If you are using a WebFilter to validate Bearer tokens, avoid caching responses at the filter or gateway level without incorporating the token’s principal into the cache key. For example, do not normalize cache entries based solely on request.getRequestURI(). Instead, build a composite key that includes the user identity from the validated token.

Additionally, configure cache-control headers to differentiate between private and shared caches. Responses containing sensitive user data should include Cache-Control: no-store or Cache-Control: private to prevent shared caches from storing them. For endpoints that must be cached, scope the caching to the authenticated user by including the user ID or tenant ID in the cache key, as shown above.
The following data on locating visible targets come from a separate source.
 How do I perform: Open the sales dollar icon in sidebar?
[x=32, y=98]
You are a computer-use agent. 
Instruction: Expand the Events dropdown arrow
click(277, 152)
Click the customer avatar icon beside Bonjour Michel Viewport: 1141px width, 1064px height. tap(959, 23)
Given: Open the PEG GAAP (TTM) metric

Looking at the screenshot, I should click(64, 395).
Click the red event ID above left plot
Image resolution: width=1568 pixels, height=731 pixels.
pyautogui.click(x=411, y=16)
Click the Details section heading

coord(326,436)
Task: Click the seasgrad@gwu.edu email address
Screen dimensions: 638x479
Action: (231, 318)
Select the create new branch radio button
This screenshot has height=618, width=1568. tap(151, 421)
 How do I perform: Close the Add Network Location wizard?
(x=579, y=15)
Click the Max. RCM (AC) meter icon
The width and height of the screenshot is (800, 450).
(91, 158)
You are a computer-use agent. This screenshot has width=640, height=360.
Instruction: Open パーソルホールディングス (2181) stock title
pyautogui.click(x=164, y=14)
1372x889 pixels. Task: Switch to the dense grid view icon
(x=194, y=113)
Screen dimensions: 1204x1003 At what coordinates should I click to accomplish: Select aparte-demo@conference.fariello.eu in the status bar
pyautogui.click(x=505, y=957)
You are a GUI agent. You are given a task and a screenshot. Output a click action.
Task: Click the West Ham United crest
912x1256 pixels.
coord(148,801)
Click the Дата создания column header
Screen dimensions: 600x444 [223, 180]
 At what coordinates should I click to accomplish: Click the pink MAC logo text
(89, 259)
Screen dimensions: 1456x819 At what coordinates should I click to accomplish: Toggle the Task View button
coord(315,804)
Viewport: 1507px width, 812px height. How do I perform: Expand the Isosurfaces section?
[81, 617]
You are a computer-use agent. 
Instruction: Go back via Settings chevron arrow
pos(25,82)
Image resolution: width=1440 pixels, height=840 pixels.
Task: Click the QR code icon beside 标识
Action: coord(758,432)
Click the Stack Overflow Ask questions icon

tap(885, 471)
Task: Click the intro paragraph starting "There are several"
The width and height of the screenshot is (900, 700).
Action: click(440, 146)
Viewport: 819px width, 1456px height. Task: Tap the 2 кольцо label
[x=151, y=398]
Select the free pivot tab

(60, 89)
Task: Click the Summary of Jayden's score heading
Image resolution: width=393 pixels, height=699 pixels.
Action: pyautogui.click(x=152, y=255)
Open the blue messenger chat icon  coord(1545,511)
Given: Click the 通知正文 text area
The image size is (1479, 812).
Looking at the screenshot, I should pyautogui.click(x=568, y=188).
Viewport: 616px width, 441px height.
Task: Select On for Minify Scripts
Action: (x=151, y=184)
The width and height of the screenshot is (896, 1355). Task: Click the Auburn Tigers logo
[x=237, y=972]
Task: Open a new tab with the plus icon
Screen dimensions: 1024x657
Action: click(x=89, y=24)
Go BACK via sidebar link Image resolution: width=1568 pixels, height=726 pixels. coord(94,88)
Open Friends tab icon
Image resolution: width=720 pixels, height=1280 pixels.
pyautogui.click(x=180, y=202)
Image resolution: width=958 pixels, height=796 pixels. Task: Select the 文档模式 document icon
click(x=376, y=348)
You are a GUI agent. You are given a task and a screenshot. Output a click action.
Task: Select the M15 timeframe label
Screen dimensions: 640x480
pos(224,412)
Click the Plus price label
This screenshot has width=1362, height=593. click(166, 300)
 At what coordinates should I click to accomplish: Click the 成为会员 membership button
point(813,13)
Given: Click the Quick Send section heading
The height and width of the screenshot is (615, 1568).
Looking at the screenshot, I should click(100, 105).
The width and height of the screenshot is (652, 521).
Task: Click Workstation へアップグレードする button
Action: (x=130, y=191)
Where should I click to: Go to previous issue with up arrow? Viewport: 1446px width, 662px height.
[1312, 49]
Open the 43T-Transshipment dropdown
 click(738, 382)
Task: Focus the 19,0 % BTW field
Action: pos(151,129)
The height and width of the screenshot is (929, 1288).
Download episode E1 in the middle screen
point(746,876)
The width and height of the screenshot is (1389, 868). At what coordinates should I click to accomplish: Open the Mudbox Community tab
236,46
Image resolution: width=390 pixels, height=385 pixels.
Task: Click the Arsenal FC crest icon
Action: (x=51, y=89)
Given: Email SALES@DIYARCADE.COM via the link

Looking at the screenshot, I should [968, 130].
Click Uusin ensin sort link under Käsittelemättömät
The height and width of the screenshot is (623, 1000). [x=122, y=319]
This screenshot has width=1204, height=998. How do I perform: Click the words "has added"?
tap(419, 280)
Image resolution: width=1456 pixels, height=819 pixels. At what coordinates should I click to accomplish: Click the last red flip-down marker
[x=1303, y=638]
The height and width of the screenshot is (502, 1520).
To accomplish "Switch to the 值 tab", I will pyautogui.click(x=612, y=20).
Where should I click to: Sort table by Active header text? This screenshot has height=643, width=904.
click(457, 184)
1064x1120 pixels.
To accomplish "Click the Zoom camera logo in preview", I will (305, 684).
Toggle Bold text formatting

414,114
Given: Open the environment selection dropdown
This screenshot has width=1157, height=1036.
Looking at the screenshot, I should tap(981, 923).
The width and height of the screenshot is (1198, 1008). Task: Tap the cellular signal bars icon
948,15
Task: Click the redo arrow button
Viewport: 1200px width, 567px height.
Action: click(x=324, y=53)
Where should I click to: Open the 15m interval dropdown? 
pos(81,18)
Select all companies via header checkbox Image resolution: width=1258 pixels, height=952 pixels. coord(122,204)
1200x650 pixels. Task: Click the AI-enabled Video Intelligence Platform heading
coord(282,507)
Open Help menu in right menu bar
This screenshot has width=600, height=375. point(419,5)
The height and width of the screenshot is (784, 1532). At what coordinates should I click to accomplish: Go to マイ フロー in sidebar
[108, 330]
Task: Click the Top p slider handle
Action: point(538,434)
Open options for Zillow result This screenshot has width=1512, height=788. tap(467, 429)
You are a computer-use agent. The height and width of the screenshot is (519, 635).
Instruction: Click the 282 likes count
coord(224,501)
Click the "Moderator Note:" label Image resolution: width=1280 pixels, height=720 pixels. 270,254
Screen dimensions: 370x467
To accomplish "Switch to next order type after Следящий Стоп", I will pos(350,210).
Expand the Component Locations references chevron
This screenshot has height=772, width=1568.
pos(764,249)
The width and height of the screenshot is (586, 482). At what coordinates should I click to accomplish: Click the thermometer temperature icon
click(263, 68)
Below is an example of a WebSecurity configuration that ensures Bearer tokens are validated and available for use in cache key generation:

@Configuration
@EnableWebSecurity
public class SecurityConfig {

    @Bean
    public SecurityFilterChain filterChain(HttpSecurity http) throws Exception {
        http
            .csrf().disable()
            .sessionManagement().sessionCreationPolicy(SessionCreationPolicy.STATELESS)
            .and()
            .authorizeHttpRequests(authz -> authz.anyRequest().authenticated())
            .oauth2ResourceServer(OAuth2ResourceServerConfigurer::jwt);
        return http.build();
    }
}

With this setup, the JWT’s claims are accessible via the Authentication object, enabling a cache key that correctly isolates data per token. This approach mitigates cache poisoning by ensuring cached responses are bound to the specific identity and permissions encoded in the Bearer token.

Frequently Asked Questions

How can I verify that my Spring Boot cache is not mixing responses between users with different Bearer tokens?
Test by authenticating as two different users with distinct tokens against the same cached endpoint and confirm that each user only receives their own data. Inspect cache storage (e.g., ConcurrentMap, Redis) to ensure keys include user identity or token claims and do not collide across users.
Should I ever cache responses that include sensitive data even if I use Bearer tokens?
Generally avoid caching sensitive data unless necessary, and if caching is required, ensure the cache key incorporates the token’s principal and scope and that cache-control headers restrict storage to private caches. Use no-store for highly sensitive endpoints.